Someone else has my matching .com; there's a "Starshine Software" that isn't either of us, anyway. I've gotten my share of postmaster mail over the years looking for other companies whose name includes the word "Starshine" and offered subhost space to a nonprofit group that asked about it (they declined that offer, but didn't say what they did instead, so I couldn't improve their efforts by pointing to them, sigh). Yet an entirely different group has my matching .net--it used to be a really nice pagan site, years ago, but lately appears to be a bunch of domain scammers. From the point of view of "internet infrastructure" they probably feel quite entitled. My opinion of domain scamming isn't very polite, and I consider any plans to jockey around the purposes of the original seven TLDs to be in the sumphole with them.

Anyways, my address and my site name have been published monthly in the hotly mirrored Linux Gazette since (pardon me while I check www.linuxgazette.com...) issue 28, May 1998. Jim Dennis, the world famous Answer Guy, has been listed there even longer. Anybody who tries to take starshine.org after me is going to feel like a damn fool unless they know a LOT about Linux.

My subdomains are a mix of web-staging sites for the nonprofits and other clients I work with. One of them is a subhosted site, my local chapter for an international non-profit. I'm pretty sure my claim to .org is a good one even though I'm not likely to be a nonprofit *myself* nor qualify for one anytime soon.

Thanks to the kind of community I work with, I know a lot of people who won't fit in your "enforced .org" pigeonhole very well either.

Still, enough about me.
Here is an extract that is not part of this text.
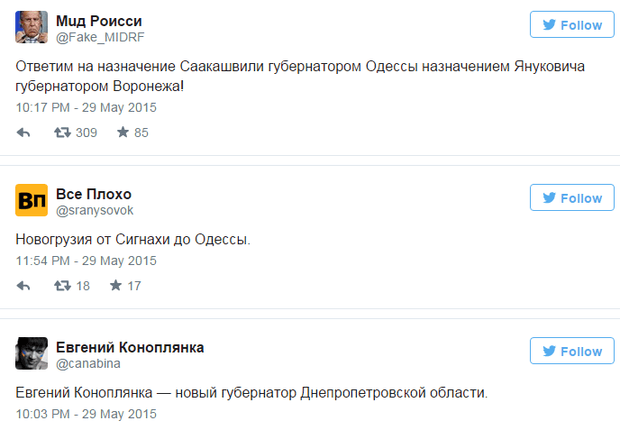Follow the Все Плохо account
This screenshot has height=430, width=620.
[571, 198]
I'm sure that if you insist on this stupidity, eventually someone would be annoyed enough to just wave a magic wand over some paperwork of their own, and ta da! starshine.org would be "an exception". Creating a design that requires exceptions regularly in order to handle the real world is seriously flawed at its inception.

Enforcing .org is really not the right answer at all.

There are thousands of nonprofits in the world. There are many, many countries. By far the lion's share of these non-profits are not computer related. For the smaller ones especially, they likely have local chapters or volunteer groups. It is hard enough to get such volunteers and maintain their enthusiasm in fighting whatever good fight they are in. Adding the work for them to add extra DNS hierarchy and add paperwork to their life about it when establishing their sites is really a Bad Idea, in brightly lit neon letters. Consider, please, that most of these helpful organizations aren't about computers, they're about starving people, defeating diseases or something like that.

I can't imagine that such a high-minded nonprofit would take any pleasure in knowing that they had evicted some previous owner "because we're a nonprofit and you're a mere home user". If they do, they probably shouldn't enjoy the camera's eye when the press takes a look at that attitude of theirs.

Perhaps you want to establish a new .non domain rather than breaking a TLD that exists, so that .non can be enforced in the way you describe. That way such nonprofit organizations who would benefit by any enforcement have an entire realm of their own to sign up in, with its own clean slate. Some entity would have to volunteer the resources to host, maintain and manage such enforcement...how are non-computing related nonprofits going to have any belief they can trust these people, anyway?

Politics, politics.

There was no .geek nor .nerd domain when I established a web site, and I refuse to move just because you want to put an Information Stupor-hypeway through my neighborhood. Take your urban renewal program somewhere else.

Heather Stern (star@starshine.org) is presently the Technical Editor for Linux Gazette, a monthly on-line magazine hosted at ssc.com, and deeply involved in the Linux community of the Silicon Valley area. She accepts a limited number of consulting clients and enjoys her work immensely.